Arrivés à l’abri côtier, l’au-revoir, le vrai, entre ceux qui partent et ceux qui restent. Un moment spécial pour les survivants de la TA69, après 13 mois, voire davantage, de cohabitation. Il nous reste ce soir entre DDU et la base de Cap Prudhomme Claire, médecin, et Bastien, plombier de la TA69. Les 4 qui sont partis, Douglas et Virgil, ornithos, Guillaume, Lidar, Maëlle, second centrale, vont retrouver à Hobart des camarades partis avec l’Aurora, ça me rappelle des souvenirs, aussi. La fin du voyage est le début d’un autre. Envie de partir, mais pas envie, les souvenirs attachés au lieu, trop forts, évidemment, on ne s’en sépare pas comme ça. Moment émouvant, qu’on observe respectueusement, un peu en retrait. On dit au revoir à ces camarades de 6 semaines : les 4 de la 69 et nos campagnards d’été, et puis ils traversent à pied par la banquise restante pour rejoindre la piste du Lion, puis le bateau.

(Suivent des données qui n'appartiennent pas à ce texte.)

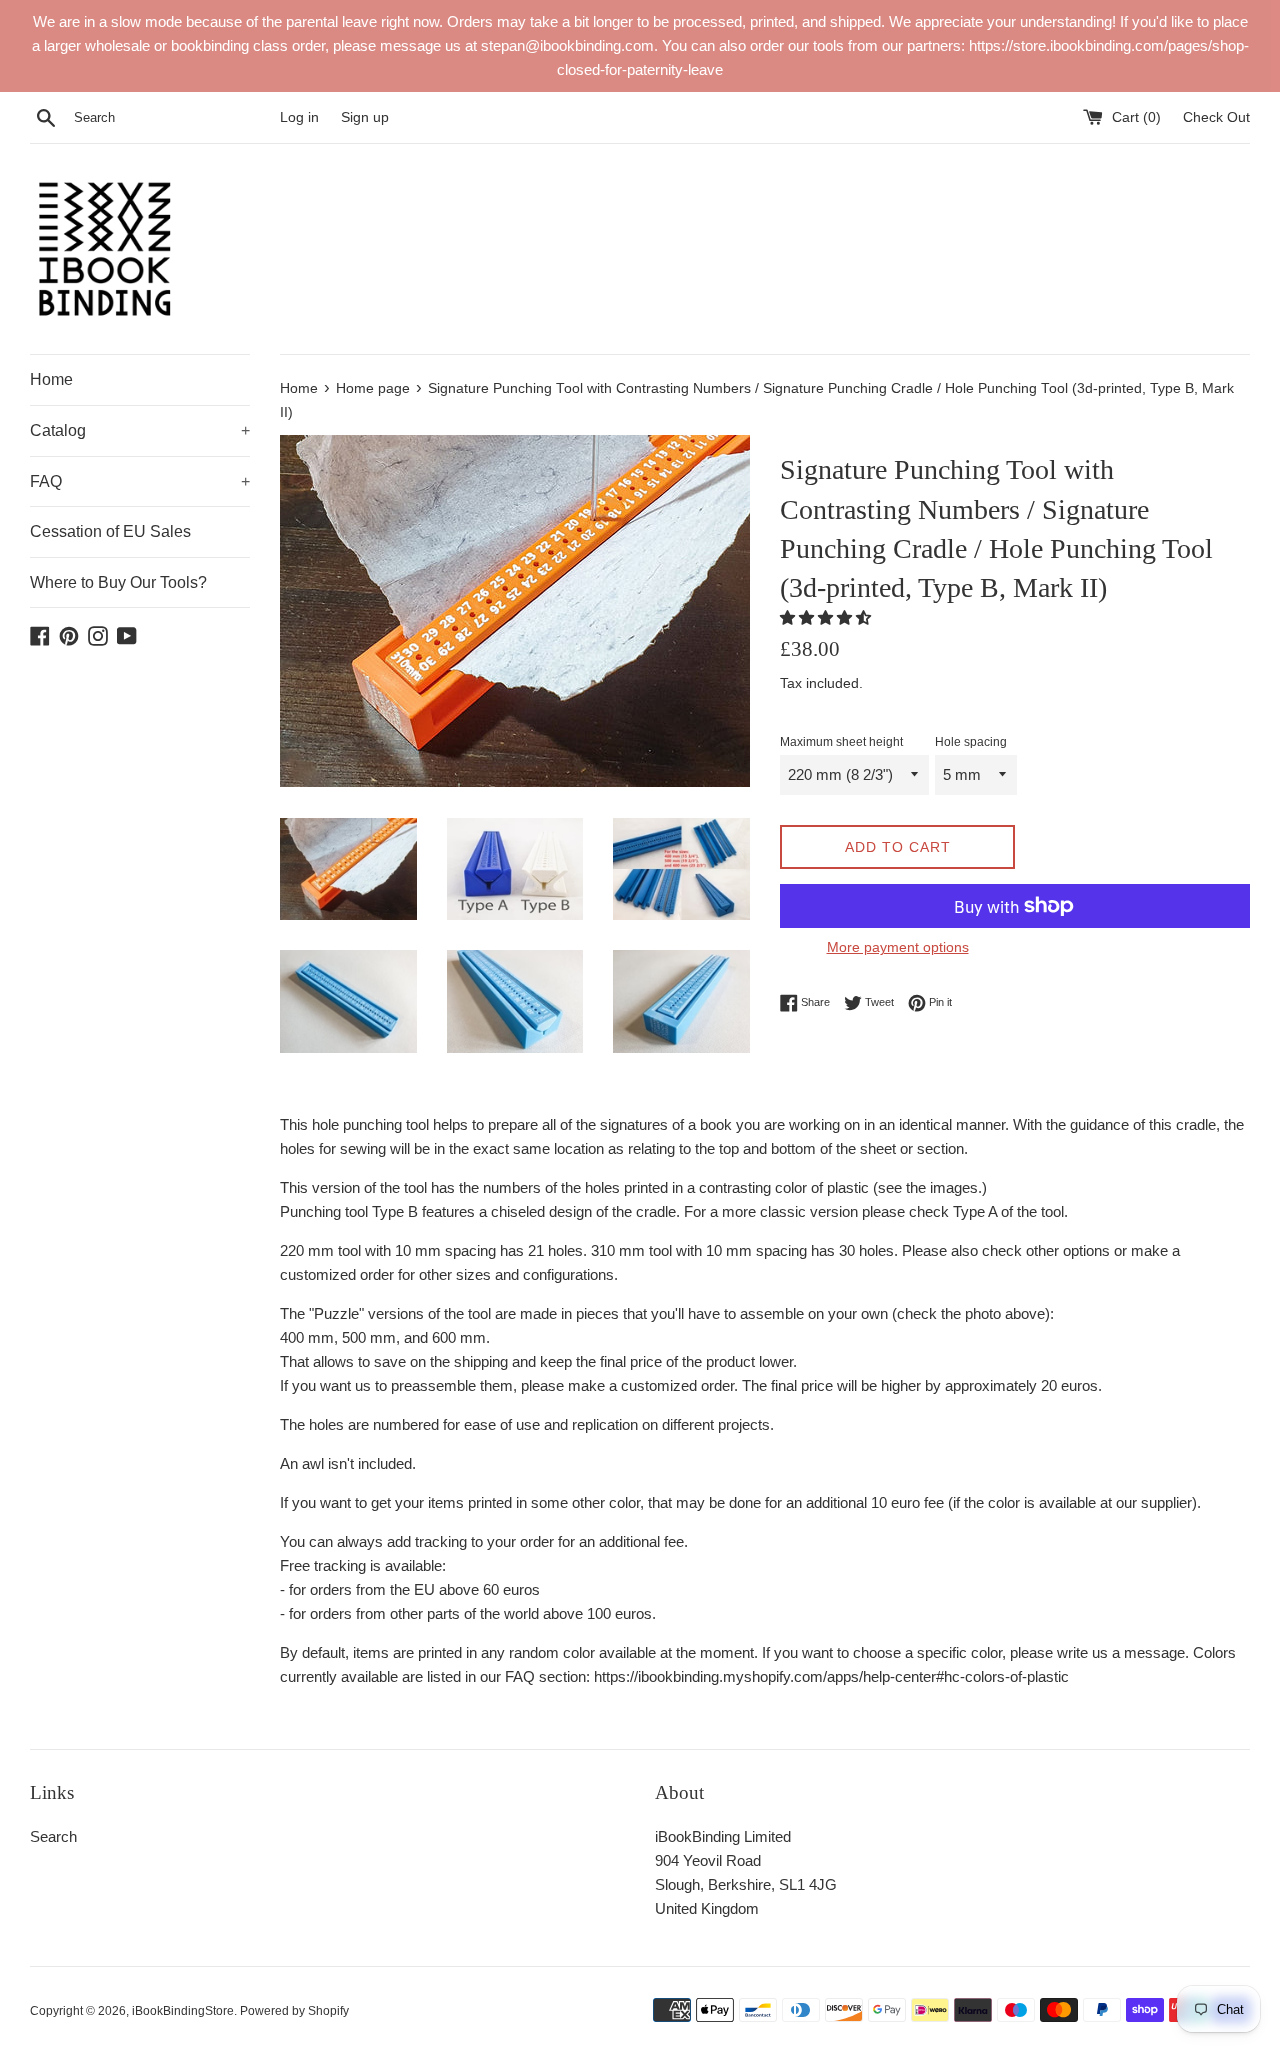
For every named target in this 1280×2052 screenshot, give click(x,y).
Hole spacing (971, 742)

Je suis ensuite retourné au bureau météo m’occuper d’un ballon fort étrange, qui n’a cessé de ralentir pendant son vol, pour plafonner finalement après 2h40 de vol, sans éclater, à 29190m d’altitude, avant de redescendre mètre par mètre, toujours sans éclater. J’ai interrompu le suivi car il ne montait plus, mais il est tout à fait possible qu’il n’ait pas éclaté du tout et se soit dégonflé progressivement en retournant au sol, quelque part à 100km au sud-est de DDU, donc sur le continent. Déjeuner relativement calme, puis en début d’après-midi, retour du spectacle avec la manoeuvre de départ, que je suis descendu suivre à nouveau sur ces mêmes rochers idéalement placés à côté de l’abri côtier.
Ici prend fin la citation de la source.